GREAT JOB!!!!!!!! WHAT A STUD!!!!! ONE OF THESE DAYS I WILL GO OUT IN THE GULF AND GET IT A TRY. KEEP UP THE GOOD WORK


----------



## beachsceneguy (May 20, 2008)

That is a great fish. Wish I would have had better luck. I did not go back out my wife had a doctors appointment. I guess I missed the king bite. I thought that fish was going to break your rod at one point. Thanks for info. I obviously found the new link to PFF.


----------



## [email protected] (Mar 20, 2008)

Tim called me to inform me of the great news....I hate you btw. Congrats man...Awesome job! Where is the pics of it on the tape? PS I really hate you.
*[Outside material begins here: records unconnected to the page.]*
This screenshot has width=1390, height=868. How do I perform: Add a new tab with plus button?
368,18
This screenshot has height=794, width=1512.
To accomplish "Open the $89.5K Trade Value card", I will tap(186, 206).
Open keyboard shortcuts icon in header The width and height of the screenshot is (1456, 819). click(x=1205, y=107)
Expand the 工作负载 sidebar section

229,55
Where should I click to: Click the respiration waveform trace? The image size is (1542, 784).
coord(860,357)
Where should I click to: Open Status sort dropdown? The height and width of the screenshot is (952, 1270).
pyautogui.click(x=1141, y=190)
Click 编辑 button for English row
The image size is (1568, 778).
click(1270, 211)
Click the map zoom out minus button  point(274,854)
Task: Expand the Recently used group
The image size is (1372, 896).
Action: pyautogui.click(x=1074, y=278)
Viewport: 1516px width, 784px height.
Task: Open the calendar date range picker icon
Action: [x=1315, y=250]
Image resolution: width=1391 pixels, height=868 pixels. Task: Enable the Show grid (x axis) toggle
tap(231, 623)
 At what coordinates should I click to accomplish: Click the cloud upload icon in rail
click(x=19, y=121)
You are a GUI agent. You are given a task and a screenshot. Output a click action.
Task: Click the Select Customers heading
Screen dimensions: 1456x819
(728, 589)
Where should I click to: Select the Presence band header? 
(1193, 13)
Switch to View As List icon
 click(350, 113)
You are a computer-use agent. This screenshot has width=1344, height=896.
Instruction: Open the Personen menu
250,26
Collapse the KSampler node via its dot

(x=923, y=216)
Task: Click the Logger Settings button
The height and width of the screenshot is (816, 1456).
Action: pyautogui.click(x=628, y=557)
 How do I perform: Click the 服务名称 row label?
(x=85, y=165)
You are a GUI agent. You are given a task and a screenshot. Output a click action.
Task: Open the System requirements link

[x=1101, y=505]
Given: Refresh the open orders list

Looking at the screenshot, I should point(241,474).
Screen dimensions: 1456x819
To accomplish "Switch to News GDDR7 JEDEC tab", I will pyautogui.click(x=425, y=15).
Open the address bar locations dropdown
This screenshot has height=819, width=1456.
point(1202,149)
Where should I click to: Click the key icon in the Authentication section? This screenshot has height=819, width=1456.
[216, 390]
I going after work tomorrow no matter what.


----------



## Heller High Water (Nov 1, 2007)

Great report and congrats on a tasty fish from the yak.


----------



## Brandonshobie (Aug 10, 2009)

I have the measured pic postedon kayak wars that pic doesn't show up good here. My rod was doubled over the whole fight and I would like to thank Erineof Cavitt's custom rods. He built those rods for my customers and wow did it do its job!


----------



## Linda (Oct 2, 2007)

CONGRATS Brandon - I just ran into Ernie's shop to show him and he says Congrats as well! and then you went back out and caught 2 Kings - you're funny...


----------



## REDFISH KING (May 9, 2009)

That sounds like a great day to me...Great fish....Congrats


----------



## need2fish (Oct 2, 2007)

Great job Brandon. Very nice!


----------



## gottafish (Oct 6, 2007)

Way to get your limit of kings and cobes!!! You are the man, Brandon!


----------



## cablewarf (Feb 4, 2010)

Great catch man, congrats!


----------



## Pourman1 (Oct 4, 2007)

NICE !! :hungry ... knew I should have went in the morning , we got beat to death in the afternoon , NW winds picked up HARD :doh


----------



## Yaksquatch (Mar 23, 2009)

Fantastic job man. You are king of the Offshore Panhandle!

Alex


----------



## Linda (Oct 2, 2007)

Awsome job Brandon!

For everyones information get out there and hit em hard causethey are on the way. Multiple upon multiple wads spotted east of St. Andrews today. The pier missed out due to running out ofdaylight and the fish bieng on bottom. About 10hooked on elwives by king fisherman, only two seen on top and theypopped from the south about 30' from pier. Both were caught.


----------



## timeflies (Oct 3, 2007)

Best post I've seen in a while! Awesome report and good info from everybody. Now I need to get on the water!


----------



## Captain_chris (May 2, 2010)

Congrats on that Beautiful Cobia, and some nice Kings too! very good day on the water.


----------